In a virtual meeting, the studio president, Nick Baynes, said some roles would be eliminated, called the news “horrible” and sought to reassure the remaining employees that he does not expect further layoffs. “All of you who are here now, you’re Hangar 13 still and will continue to be so,” he said in the meeting, a recording of which was heard by Bloomberg.

A spokesperson for Take-Two’s 2K publishing label confirmed the job cuts but declined to say how many people were affected.

“2K is fully committed to the future of Hangar 13 as the studio navigates a challenging but ultimately promising transition period,” the spokesperson said in an emailed statement. “We are doing all we can to work with the impacted employees to find them new roles on other projects and teams at 2K, and are providing full support to those who cannot be redeployed, connecting them with industry networks and resources to find new opportunities outside of 2K.”

The game studio, which has offices in Novato, California; Brighton, UK; and the Czech Republic, had recently told staff that it wasn’t planning layoffs following the cancellation of a major game, code-named Volt, Bloomberg reported in November. Then another project, code-named Mosaic, was quietly canceled this year, according to a person familiar with the company’s inner workings. The decision left several hundred people with little work to do.

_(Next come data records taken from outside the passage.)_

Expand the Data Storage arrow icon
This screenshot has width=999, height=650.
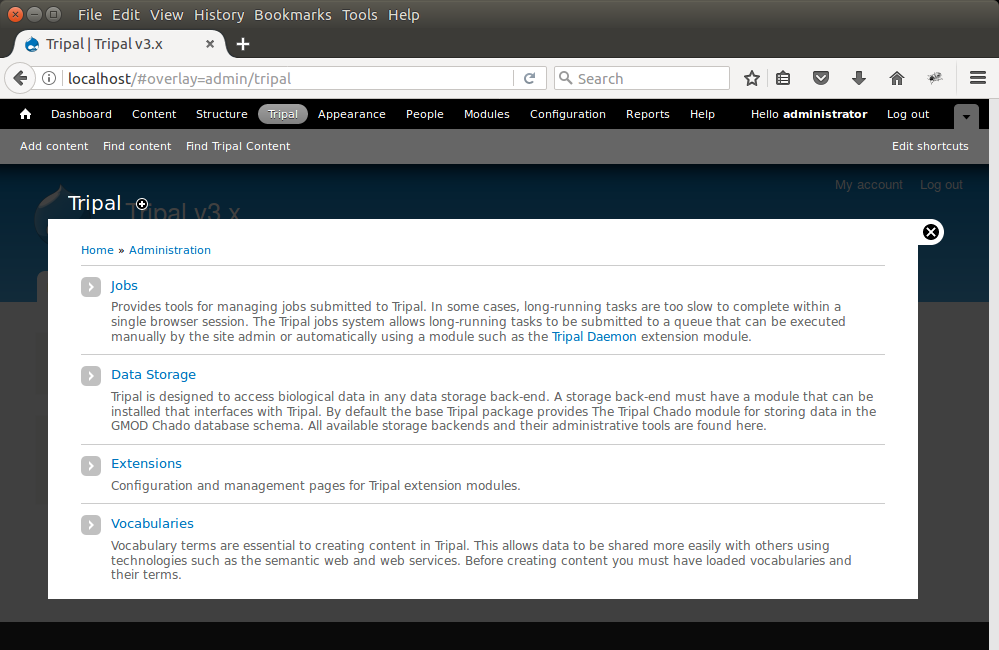(91, 376)
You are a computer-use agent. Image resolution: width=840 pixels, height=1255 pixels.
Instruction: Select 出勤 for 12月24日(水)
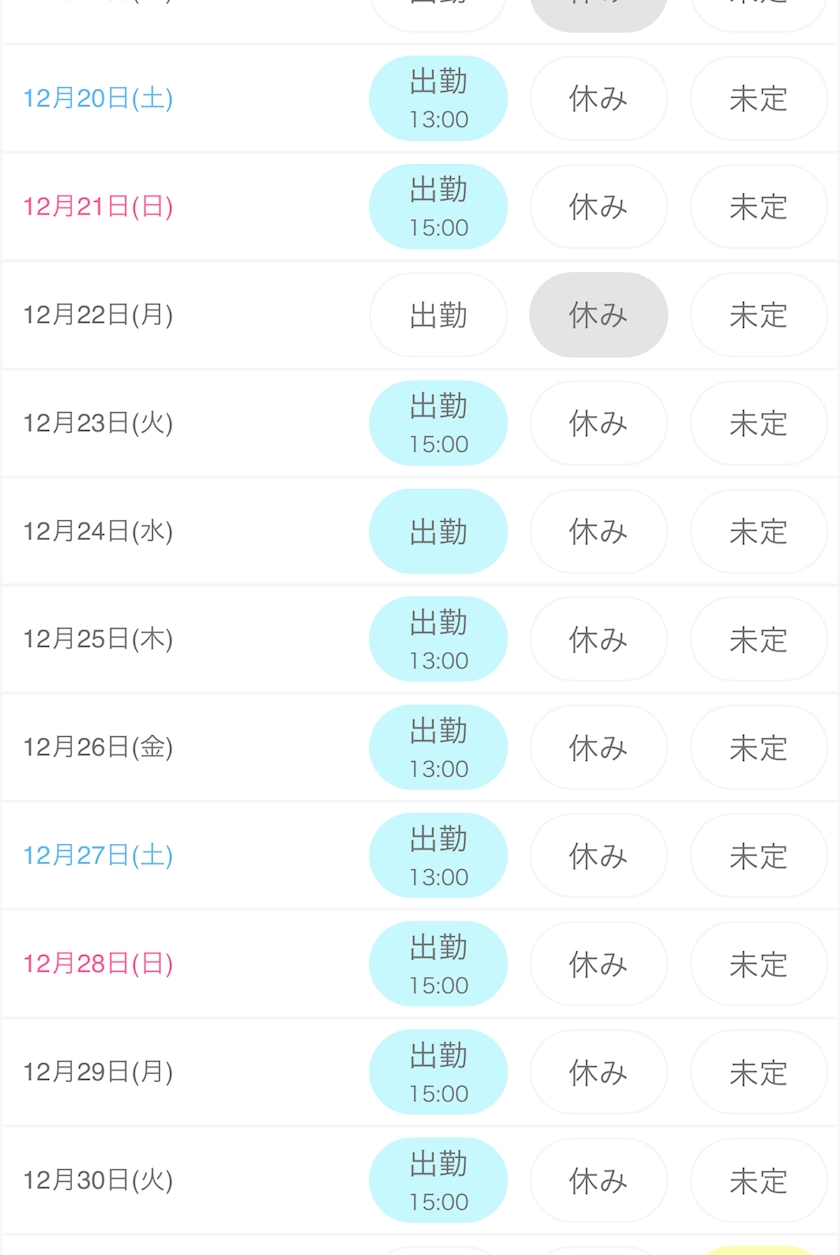(438, 531)
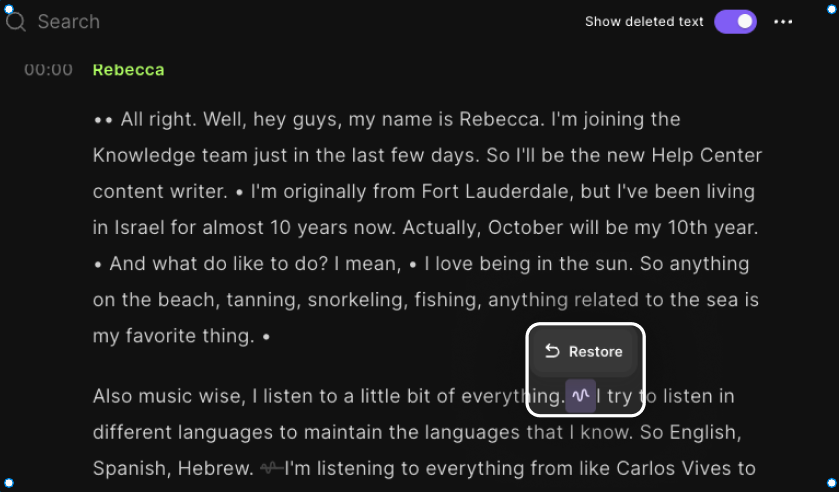Click the Restore button in the popup
Image resolution: width=839 pixels, height=492 pixels.
583,351
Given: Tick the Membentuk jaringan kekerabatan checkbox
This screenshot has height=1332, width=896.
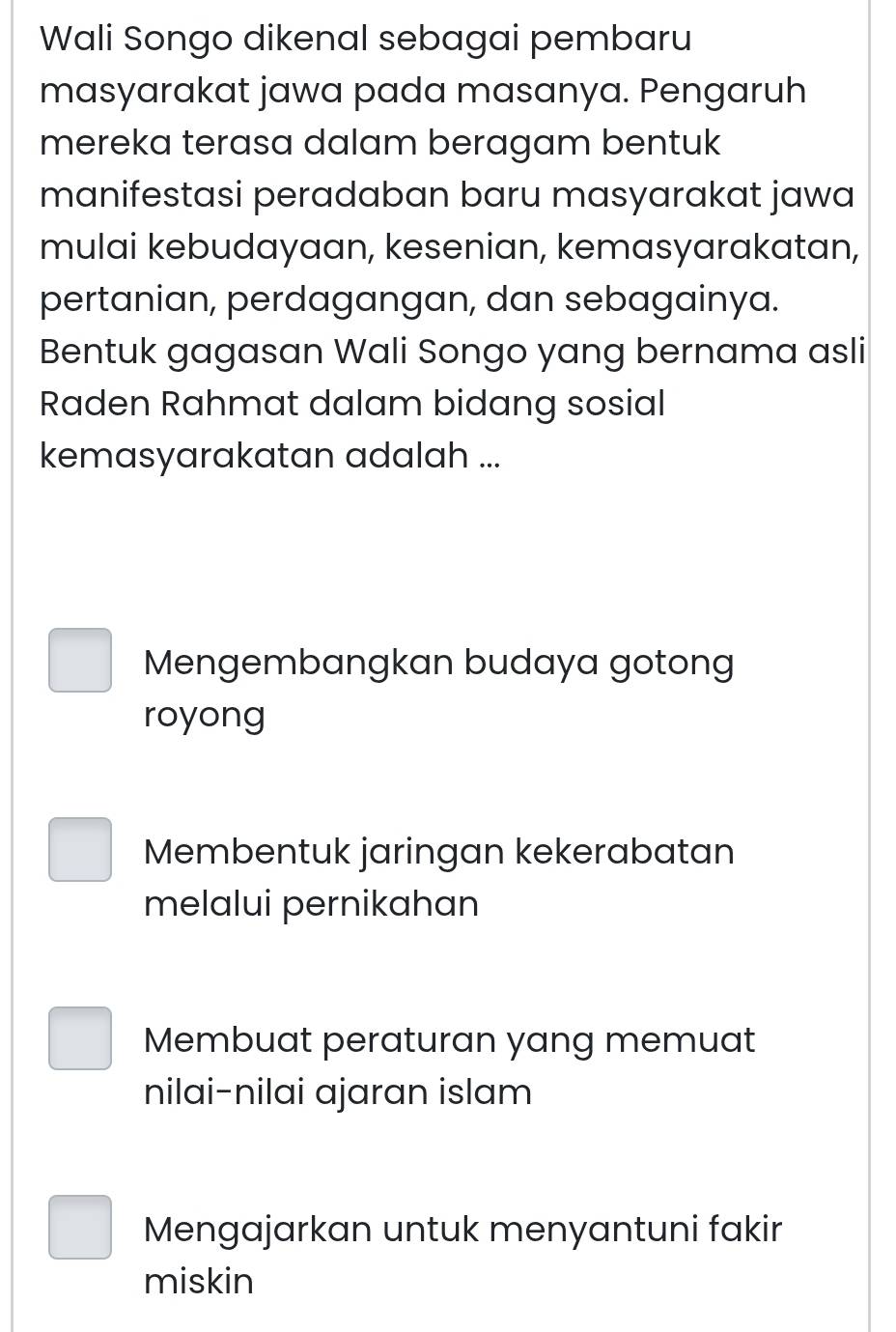Looking at the screenshot, I should (80, 850).
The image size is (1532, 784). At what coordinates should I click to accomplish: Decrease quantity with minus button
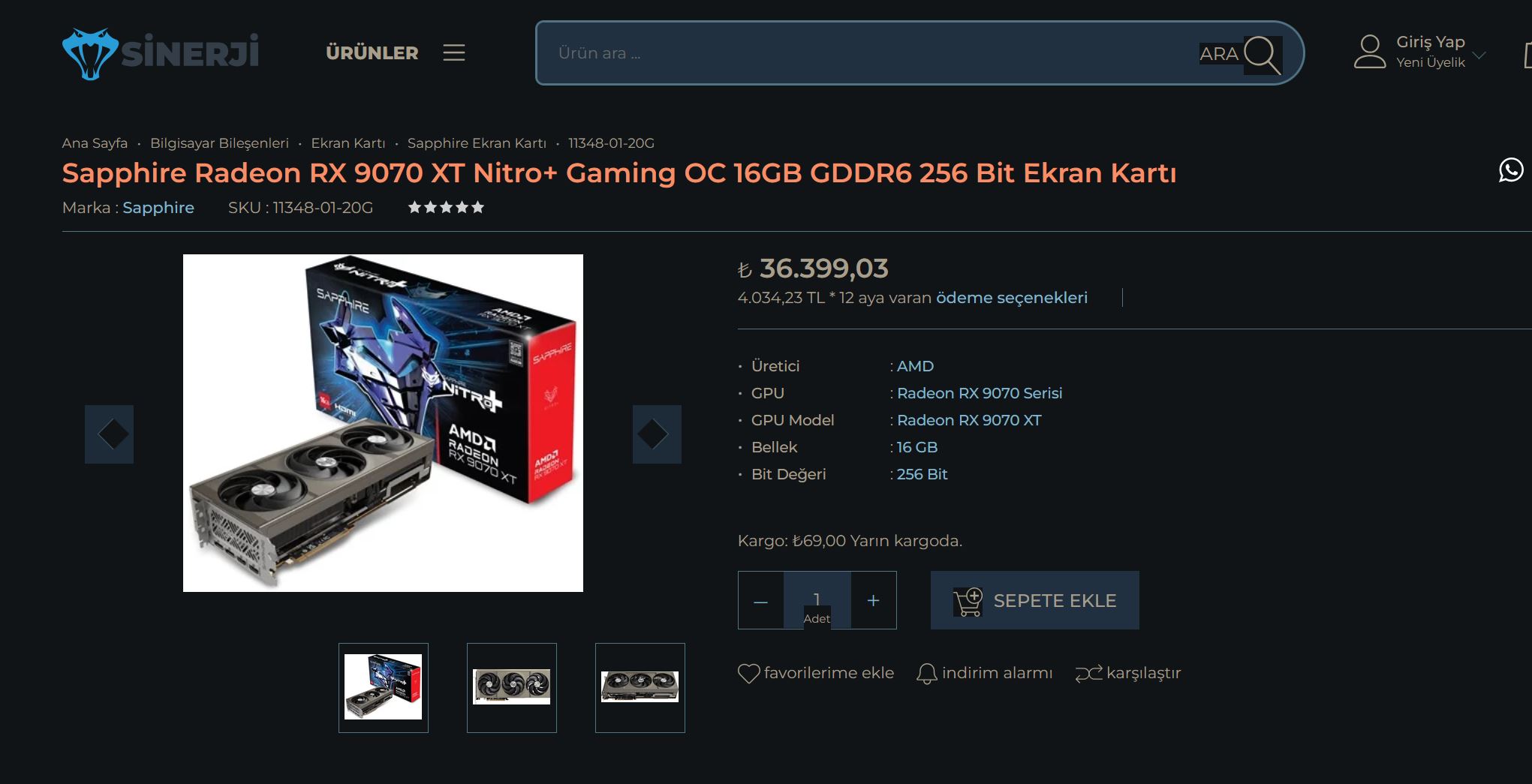pyautogui.click(x=760, y=600)

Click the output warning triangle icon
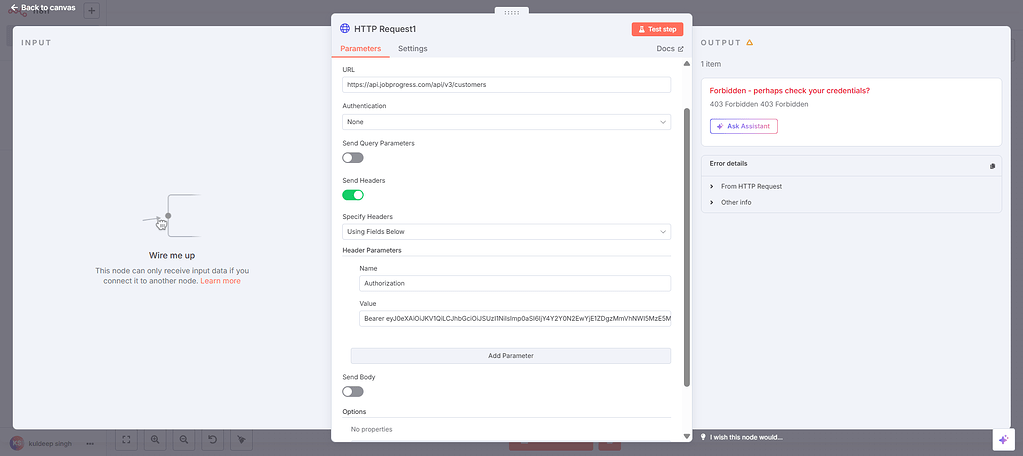750,43
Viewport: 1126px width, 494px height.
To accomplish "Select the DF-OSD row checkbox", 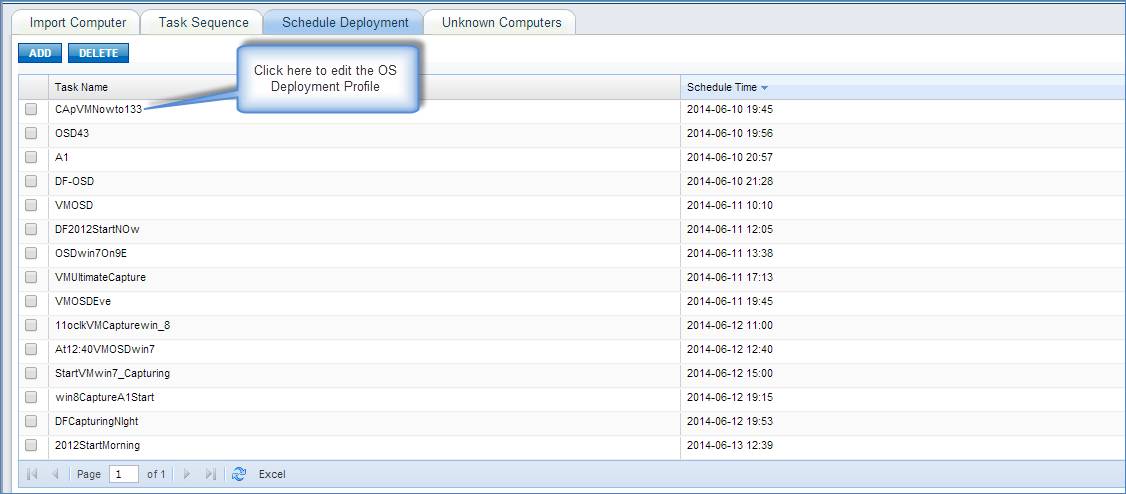I will coord(31,181).
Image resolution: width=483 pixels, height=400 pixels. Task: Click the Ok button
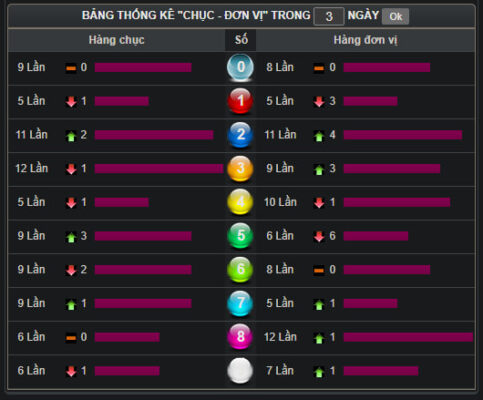(x=395, y=16)
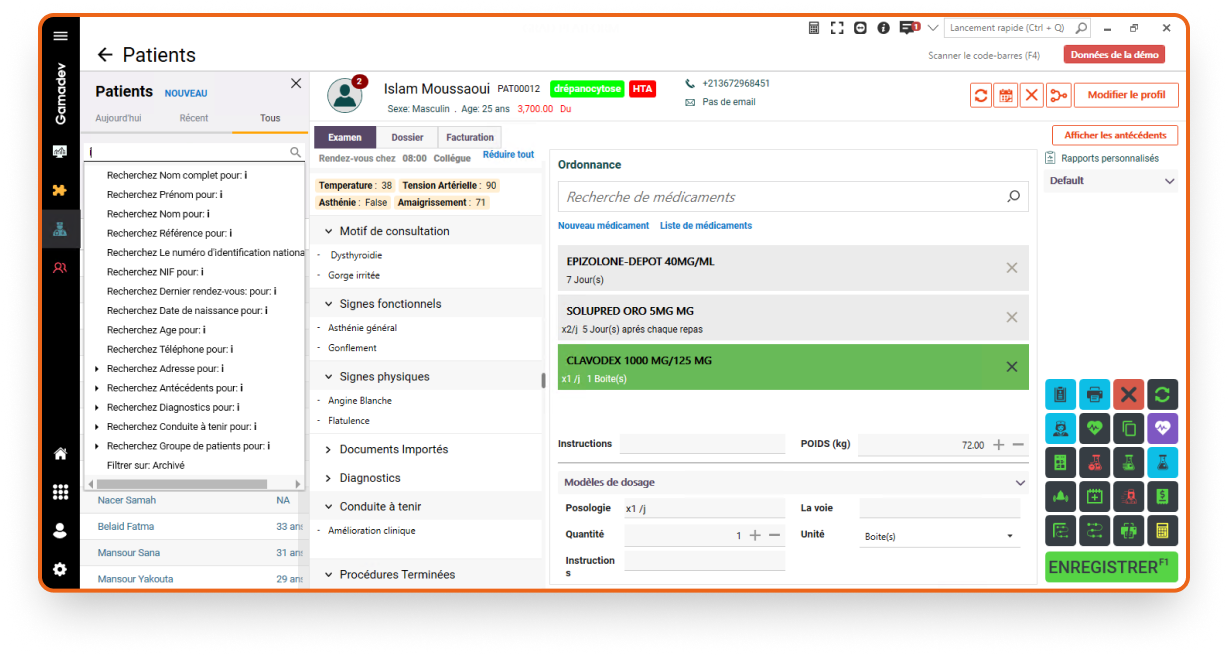
Task: Print the prescription using the printer icon
Action: pos(1094,394)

Hangar 13 is developing two games. One is a new entry in the Mafia series, code-named Nero. The other is a tennis game code-named Hammer, said the person familiar with the projects, who asked not to be identified because the plans are private. Some Hangar 13 staff are also assisting other developers within Take-Two’s 2K publishing label. New York-based Take-Two had 7,800 employees as of March. Baynes said in the staff meeting that in the wake of Volt and Mosaic’s cancellation, the company had tried to find roles on these projects for everyone at Hangar 13 but that those who could not fit were let go.

The last few years have been turbulent for Hangar 13. Following Mafia 3’s release, the company went through several fits and starts as it tried to get approval for a new Mafia game. A series of shakeups led to multiple rounds of layoffs and uncertainty for those who remained at the studio. Hangar 13 eventually set out to make its own new franchise, going through multiple iterations before it landed on the ill-fated Volt.

Baynes became president earlier this month after the departure of Hangar 13 founder and former boss Haden Blackman. During the call, Baynes said he is aiming to green-light a sequel to Nero while it is still in development, largely to avoid repeating the same mistakes and having workers displaced once the project is finished.

Hangar 13’s office in Novato, where the company was founded, is located on a decommissioned Air Force base called Hamilton Army Airfield. Several Take-Two subsidiaries have worked on the base and had ill fates, such as a game developer known as 2K Marin that shut down in 2013, leading former employees to wonder whether the airfield is cursed.

(Updates with company comment and context starting in the third paragraph.)